This is where bind mounts truly shine: enabling rapid iteration in development environments. By mounting your application’s source code directly from your host into the container, any changes you save on your local machine are immediately visible to the application running inside the container, often triggering live reloads.

# Assume you are in your Node.js project's root directory (e.g., where package.json is).
# $(pwd) expands to your current working directory on the host.
 
# Run a Node.js development server, mounting your local source code and package.json.
# -v $(pwd)/src:/app/src: Your local 'src' directory is mounted to '/app/src' in the container.
# -v $(pwd)/package.json:/app/package.json: Your local package.json is mounted to '/app/package.json'.
# This allows the Node.js application inside to run your actual development files.
docker run -d \
  --name dev-server \
  -v $(pwd)/src:/app/src \
  -v $(pwd)/package.json:/app/package.json \
  -p 3000:3000 \
  node:18 \
  npm run dev
 
# Now, edit any file in your local 'src' directory on your host.
# Your development server inside the container will likely detect the change
# and automatically reload, providing a seamless development experience.

Why this is useful: You avoid rebuilding your Docker image every time you make a code change. The container becomes a consistent runtime environment, while your code remains on your host machine, accessible by your favorite IDE.

Configuration Management (Read-Only Mounts)

Bind mounts are also excellent for providing configuration files to your containers without embedding them directly into the image.

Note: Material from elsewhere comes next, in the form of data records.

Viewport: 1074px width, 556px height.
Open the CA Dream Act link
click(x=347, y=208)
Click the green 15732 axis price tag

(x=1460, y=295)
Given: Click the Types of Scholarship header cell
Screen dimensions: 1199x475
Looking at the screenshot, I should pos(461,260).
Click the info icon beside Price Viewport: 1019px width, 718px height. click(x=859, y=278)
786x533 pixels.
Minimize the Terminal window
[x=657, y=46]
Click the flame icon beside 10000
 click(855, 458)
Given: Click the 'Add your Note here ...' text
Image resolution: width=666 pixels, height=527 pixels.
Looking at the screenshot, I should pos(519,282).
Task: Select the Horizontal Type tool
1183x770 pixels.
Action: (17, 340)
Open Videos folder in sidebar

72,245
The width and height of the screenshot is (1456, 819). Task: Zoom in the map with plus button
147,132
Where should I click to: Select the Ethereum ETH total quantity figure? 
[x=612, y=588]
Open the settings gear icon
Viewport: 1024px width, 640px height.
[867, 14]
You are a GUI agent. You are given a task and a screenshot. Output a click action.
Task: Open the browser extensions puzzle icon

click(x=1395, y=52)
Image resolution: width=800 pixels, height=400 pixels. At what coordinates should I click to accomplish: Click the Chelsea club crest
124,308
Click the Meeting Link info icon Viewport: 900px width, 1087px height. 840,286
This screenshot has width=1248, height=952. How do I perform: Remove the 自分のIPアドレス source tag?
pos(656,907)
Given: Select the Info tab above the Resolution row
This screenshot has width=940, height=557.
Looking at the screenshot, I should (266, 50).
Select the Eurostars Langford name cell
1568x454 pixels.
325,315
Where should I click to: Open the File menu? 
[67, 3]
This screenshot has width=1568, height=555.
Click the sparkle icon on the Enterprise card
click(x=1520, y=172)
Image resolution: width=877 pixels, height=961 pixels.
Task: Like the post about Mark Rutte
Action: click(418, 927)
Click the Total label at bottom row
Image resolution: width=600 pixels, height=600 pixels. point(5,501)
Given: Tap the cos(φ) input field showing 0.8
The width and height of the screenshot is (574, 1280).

This allows you to easily change configurations without rebuilding the image, and even share them between different services.

# Assume you have 'nginx.conf' and an 'ssl-certs' directory in your current host directory.
 
# Run an Nginx container, mounting specific configuration files and an SSL certs directory.
# -v $(pwd)/nginx.conf:/etc/nginx/nginx.conf:ro: Mounts your local nginx.conf as read-only.
# -v $(pwd)/ssl-certs:/etc/nginx/ssl:ro: Mounts your local SSL certificate directory as read-only.
docker run -d \
  --name configured-nginx \
  -v $(pwd)/nginx.conf:/etc/nginx/nginx.conf:ro \
  -v $(pwd)/ssl-certs:/etc/nginx/ssl:ro \
  -p 443:443 \
  nginx:latest

Notice the :ro suffix? This stands for read-only. It’s a crucial security and stability feature that makes the mount read-only from the container’s perspective. This prevents the container from accidentally (or maliciously) modifying or deleting your critical host configuration files.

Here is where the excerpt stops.